--- START ---
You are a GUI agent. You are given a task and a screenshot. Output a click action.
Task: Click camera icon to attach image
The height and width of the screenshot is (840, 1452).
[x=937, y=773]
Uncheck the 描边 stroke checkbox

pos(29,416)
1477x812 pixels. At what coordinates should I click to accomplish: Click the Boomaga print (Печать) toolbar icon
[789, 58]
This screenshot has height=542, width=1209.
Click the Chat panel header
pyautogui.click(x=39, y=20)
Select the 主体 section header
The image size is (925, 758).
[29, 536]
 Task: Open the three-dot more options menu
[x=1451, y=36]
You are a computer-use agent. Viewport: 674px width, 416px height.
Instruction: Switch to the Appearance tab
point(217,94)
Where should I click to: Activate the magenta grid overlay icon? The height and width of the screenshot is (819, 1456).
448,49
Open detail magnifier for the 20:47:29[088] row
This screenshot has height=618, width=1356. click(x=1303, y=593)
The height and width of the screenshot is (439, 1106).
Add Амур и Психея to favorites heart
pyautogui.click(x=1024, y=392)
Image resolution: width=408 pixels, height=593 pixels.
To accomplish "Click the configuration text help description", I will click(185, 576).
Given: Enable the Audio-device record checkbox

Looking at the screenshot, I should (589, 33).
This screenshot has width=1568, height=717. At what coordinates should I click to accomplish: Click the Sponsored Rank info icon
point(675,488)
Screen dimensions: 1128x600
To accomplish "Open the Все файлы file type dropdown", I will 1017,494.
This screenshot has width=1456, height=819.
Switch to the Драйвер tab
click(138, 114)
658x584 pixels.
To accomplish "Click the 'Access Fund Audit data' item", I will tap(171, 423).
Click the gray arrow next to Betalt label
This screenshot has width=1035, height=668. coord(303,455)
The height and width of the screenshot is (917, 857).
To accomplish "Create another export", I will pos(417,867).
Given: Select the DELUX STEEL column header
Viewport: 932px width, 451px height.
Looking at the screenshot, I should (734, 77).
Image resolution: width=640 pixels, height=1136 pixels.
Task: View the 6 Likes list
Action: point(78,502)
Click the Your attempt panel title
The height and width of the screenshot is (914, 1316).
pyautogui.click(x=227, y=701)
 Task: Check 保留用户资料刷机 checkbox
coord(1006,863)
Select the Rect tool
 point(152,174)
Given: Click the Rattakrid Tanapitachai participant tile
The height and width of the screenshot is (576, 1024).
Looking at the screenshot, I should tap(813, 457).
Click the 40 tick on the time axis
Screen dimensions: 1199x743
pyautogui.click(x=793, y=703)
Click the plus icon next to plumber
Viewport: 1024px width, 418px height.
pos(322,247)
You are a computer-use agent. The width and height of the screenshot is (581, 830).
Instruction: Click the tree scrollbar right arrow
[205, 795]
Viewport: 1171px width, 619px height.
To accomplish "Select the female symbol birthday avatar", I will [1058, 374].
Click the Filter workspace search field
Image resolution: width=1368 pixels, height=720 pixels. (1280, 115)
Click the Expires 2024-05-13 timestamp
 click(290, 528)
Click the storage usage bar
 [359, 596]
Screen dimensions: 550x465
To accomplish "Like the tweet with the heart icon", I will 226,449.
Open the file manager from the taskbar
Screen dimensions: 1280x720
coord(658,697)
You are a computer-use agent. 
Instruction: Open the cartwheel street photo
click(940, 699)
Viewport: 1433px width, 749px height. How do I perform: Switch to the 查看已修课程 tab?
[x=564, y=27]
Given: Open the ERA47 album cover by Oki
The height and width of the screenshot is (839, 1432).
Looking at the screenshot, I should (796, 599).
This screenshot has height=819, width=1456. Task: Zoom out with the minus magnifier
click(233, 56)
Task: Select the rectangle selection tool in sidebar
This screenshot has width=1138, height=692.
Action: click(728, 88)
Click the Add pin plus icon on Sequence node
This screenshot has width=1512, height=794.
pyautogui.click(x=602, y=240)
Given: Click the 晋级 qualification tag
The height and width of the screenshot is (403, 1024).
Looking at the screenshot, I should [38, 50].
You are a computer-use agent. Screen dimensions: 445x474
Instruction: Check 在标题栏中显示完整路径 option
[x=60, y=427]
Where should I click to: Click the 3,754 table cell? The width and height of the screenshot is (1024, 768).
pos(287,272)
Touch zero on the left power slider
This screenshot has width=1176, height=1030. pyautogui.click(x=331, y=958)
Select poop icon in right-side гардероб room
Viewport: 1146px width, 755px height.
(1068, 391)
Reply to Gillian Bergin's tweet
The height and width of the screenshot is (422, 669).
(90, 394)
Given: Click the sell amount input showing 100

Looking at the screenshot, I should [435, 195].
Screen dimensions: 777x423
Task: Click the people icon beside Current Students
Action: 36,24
--- END ---
_Work instructions_: Copy, from the data above, every line where the word "computer" appears.

_Response for this exercise_:
You are a computer-use agent. Viewport: 674px width, 416px height.
You are a computer-use agent. The width and height of the screenshot is (581, 830).
You are a computer-use agent. 
You are a computer-use agent. Screen dimensions: 445x474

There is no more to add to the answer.